In the world of responsible fashion, the terms "vegan" and "sustainable" are often associated. However, it is important to understand that although these concepts overlap in many cases, they are not necessarily interchangeable.






Veganism and sustainability, same goals:

Veganism and sustainability share a common goal: to minimize the negative impact on animals and the environment. Veganism primarily focuses on eliminating all animal exploitation, whether in food, clothing, or beauty products. Sustainability, on the other hand, encompasses a broader approach emphasizing the reduction of waste, the use of renewable energy sources and the preservation of ecosystems. These two concepts come together on many aspects, because adopting a vegan approach can help reduce the ecological footprint.


Some differences between veganism and sustainability however:

Although veganism and sustainability share similar values, they also have distinct nuances.
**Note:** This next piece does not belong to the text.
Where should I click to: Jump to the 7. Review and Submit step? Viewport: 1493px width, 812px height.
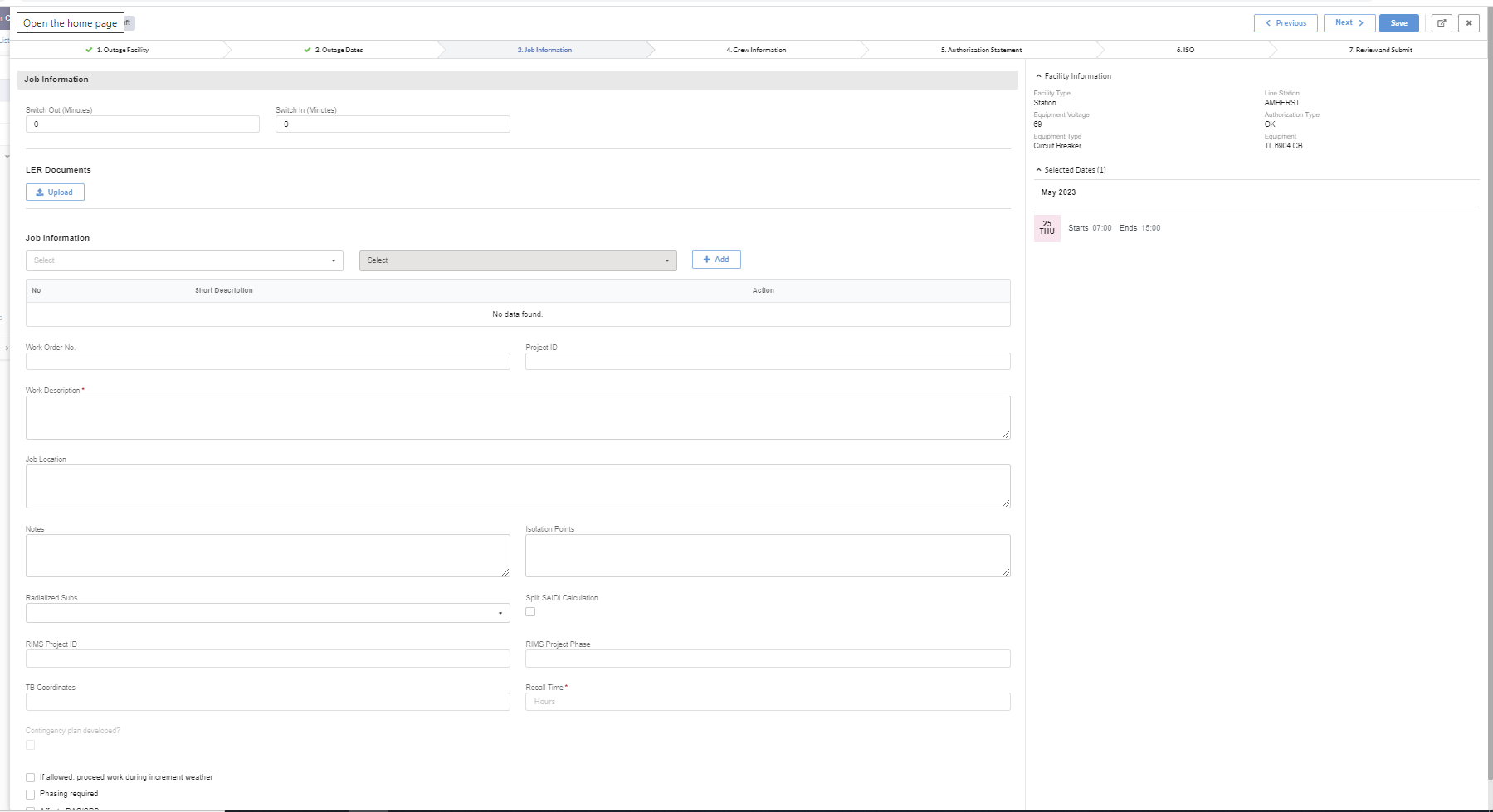(1380, 50)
Veganism focuses specifically on animals and the elimination of all forms of animal exploitation. This includes the use of materials of animal origin such as leather, fur or silk. Sustainability, on the other hand, encompasses a broader spectrum of environmental concerns, such as reducing waste, conserving natural resources and promoting a circular economy. Thus, it is possible to be vegan without necessarily being sustainable and vice versa.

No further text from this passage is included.